From International Viewpoints (IVy) Issue 4 - December 1991
By Mark Jones, USA
Giving Focus To Our Lives
We've probably all experienced times in our lifes when we've really
been intent and focused on something that we wanted to accomplish. At
such times it's likely that we felt excited and exhilerated. The
intention, the focus and the feelings go hand in hand. The more we
have of them the higher will be the probability of achieving what we
Unfortunately, we are prone to live much of our lives without being
totally sure of what we want, or to be really focused and intending to
get it. We may not have decided or specifically defined what we want.
Instead, we may have settled for something which seemed safely within
our means, or adopted suggestions from our parents, peers or gurus.
The philosophy which so many of us studied emphasized the formulation
of goals and purposes as major orientation points. For the most part
these were to be measurable in physical universe terms, i.e. terms
that could be statisized, such as a completions, income, profits, or
status. We may have even adopted measurements of progress toward our
personal goals, such as successfully responding to particular sets of
commands or introspection questions to end phenomenon with a status
symbol attached to them.
These did provide focus, and when we added our intention, often lead
to feelings of excitement. How much they contributed to our personal
evolvement as spiritual beings is another question? If, as some
suggest, we share basic purposes in each lifetime of wanting to become
more evolved, spiritual beings; what might be our specific wants and
objectives? Would our focuses be more on the measurable results of
what we do or accomplish, or on the qualities we develop in ourselves
in the activities in which we engage?
What sort of aims?
If we chose to be leaders, would we measure our success more by the
area or number of people led, or by the loving, responsible attitudes
we had and imbued by word or deed?
As theta beings, what inner growth would we like to achieve?
Would we desire to be infinitely loving without conditions?
Would we want to have character based on ideals and principles that
expressed our highest sense of ethics.
Would we want to have an attitude of truly granting beingness to
ourselves and others as we are, warts and all, or to be critical and
judgemental of ourselves and others?
Would we want to have such trust in ourselves and our alignment with
the universe which supports us as to be confident of the successful
outcome of whatever we become involved in?
Would we want to achieve status in order to have a sense of self worth
or to be so well 'centered' and 'aligned' with our inner or higher
self so that we know and own our true worth?
Would we prefer to have a temperament of patience and trust or of
impatient demanding of perfection?
Would we want to be forgiving of ourselves and others, or to hang on
to the guilt, shame or blame?
Would we prefer to view the universe as friendly or as threatening?
Would we prefer to interact with others and the universe with
synchronisity or with force and domination?
Would we rather operate as beings with joy and excitement or in pain
Would we prefer to be in radiant health with abundant energy or to be
ill and drained?
Would we prefer to be explorative and creative or strive to repeat
what we'd learned with uniform perfection?
Knowing what we want to learn and achieve, perticularly within
ourselves is critically important.
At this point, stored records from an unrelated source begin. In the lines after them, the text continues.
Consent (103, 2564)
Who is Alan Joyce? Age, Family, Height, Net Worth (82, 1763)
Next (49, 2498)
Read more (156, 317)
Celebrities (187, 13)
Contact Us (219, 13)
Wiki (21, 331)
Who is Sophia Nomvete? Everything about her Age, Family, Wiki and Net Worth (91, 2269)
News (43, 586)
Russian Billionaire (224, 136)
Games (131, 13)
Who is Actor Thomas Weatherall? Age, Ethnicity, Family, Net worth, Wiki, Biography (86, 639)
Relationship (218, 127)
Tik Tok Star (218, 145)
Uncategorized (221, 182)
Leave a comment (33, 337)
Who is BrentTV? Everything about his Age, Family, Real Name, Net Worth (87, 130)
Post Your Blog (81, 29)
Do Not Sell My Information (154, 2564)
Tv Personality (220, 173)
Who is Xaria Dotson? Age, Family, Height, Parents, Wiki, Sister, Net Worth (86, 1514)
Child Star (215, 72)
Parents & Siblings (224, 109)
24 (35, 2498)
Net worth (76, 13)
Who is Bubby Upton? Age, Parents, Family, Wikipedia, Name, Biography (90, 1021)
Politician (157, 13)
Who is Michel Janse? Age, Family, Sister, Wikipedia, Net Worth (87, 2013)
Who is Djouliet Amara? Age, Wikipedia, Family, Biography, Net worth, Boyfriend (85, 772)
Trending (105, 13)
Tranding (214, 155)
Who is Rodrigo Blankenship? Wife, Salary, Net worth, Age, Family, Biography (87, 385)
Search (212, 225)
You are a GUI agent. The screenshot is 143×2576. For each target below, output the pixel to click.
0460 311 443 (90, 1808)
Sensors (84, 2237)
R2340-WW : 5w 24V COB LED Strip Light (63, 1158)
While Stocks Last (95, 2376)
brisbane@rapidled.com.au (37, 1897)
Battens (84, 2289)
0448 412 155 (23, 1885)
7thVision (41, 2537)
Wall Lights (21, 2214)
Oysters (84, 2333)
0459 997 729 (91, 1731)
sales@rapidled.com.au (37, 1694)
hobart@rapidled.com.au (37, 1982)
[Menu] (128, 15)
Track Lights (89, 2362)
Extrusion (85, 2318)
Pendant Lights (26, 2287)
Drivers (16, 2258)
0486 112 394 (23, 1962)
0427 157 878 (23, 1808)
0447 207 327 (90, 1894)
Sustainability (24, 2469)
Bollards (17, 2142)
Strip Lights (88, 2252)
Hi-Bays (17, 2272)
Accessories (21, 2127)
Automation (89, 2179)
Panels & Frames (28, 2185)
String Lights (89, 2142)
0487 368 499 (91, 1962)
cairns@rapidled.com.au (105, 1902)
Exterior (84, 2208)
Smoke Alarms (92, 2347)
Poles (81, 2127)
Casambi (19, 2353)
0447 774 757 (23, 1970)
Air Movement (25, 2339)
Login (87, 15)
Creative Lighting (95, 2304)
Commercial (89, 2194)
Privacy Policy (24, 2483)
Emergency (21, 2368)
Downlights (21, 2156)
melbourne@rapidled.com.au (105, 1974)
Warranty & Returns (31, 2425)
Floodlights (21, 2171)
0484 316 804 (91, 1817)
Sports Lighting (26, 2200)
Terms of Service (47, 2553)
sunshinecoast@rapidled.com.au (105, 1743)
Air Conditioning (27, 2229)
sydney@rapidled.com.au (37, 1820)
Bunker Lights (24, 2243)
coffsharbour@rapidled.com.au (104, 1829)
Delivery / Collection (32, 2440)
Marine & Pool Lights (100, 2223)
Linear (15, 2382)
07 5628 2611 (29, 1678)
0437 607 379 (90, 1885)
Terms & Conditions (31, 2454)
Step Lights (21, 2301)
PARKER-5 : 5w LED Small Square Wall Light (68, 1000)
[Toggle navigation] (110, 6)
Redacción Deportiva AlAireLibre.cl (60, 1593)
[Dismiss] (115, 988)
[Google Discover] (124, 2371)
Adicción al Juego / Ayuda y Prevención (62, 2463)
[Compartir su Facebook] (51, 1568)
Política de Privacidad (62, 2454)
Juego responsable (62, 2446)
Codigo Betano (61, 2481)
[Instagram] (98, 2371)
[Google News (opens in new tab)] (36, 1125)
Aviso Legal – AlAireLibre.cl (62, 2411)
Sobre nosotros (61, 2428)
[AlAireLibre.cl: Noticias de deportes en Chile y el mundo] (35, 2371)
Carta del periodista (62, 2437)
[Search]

Since we are constantly changing,
and hopefully expanding, these objectives can change and may often
need to be thought, out afresh. Obviously, on whatever we decide, the
number of levels we've completed doesn't measure our progress toward
them. Only we can do that.
Whenever we give ourselves clearer direction and focus, our success in
and enjoyment of life will improve. Even having better focus on what
we want to achieve today will increase our excitement and results in
that period. The more clearly that we can visualize the qualities we
want, and the type person we want to be in our activities, the more
joy and fulfillment we'll have in this learning experience and in our
lives. There's a lot of truth in the old adage, "It's not whether we
win or lose, but how we play the game". To this might be added, "It's
deciding the type player we want to be, and the developing the
qualities we want to be, and the developing the qualities we want to
have within ourselves that makes the game of life exciting and fun".
Isn't that what evolvement is all about?